Bad Observability
What are some antipatterns can hurt the success of our observability? What does “bad” observability look like?
From my experience, most organizations have a lot of monitoring. And most of the time that monitoring isn’t able to answer basic questions about customer behaviour and experience, and isn’t being used as part of a feedback loop to pivot and make better business decisions.
In this session I will explore both technical and cultural antipatterns that hinder observability. For example: - Lots of data but no insights - Monitoring a lot of technical metrics but not tracking customer behaviour and the impact of changes - Not knowing what the desired level of service is for the customer, or tracking it, or responding to it as part of a feedback loop - Misunderstanding what aggregates (averages, percentiles, etc.) mean and do not mean, or the impact of sampling intervals - Misunderstanding what certain metrics mean (for example, available memory on CPU’s, % CPU usage on containers and VM’s) - Siloed teams who do not share their monitoring with others …and many more.
In this session my goal is to bring us back to outcomes. Rather than “do monitoring” for the sake of it, let’s be thoughtful about what we choose to measure and how we deal with the data that comes back, so that it drives better customer and business outcomes.
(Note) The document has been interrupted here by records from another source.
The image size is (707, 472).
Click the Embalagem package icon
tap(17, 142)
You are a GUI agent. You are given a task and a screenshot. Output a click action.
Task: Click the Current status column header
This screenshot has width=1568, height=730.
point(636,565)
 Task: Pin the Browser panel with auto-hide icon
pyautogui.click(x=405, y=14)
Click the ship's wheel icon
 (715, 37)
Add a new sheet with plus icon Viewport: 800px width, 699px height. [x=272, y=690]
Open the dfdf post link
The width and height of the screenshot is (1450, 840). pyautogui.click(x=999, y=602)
More about Stephen Townshend
Stephen pretended to be a performance engineer for thirteen years, and very recently started pretending to be an SRE. He is actually an actor, playing the role of a site reliability engineer. At some point along the way he lost touch with reality and is no longer sure if he is acting, or this has become reality. In the words of Robert Downey, Jr. in the film Tropic Thunder: “I know who I am. I’m a dude playing a dude disguised as another dude.”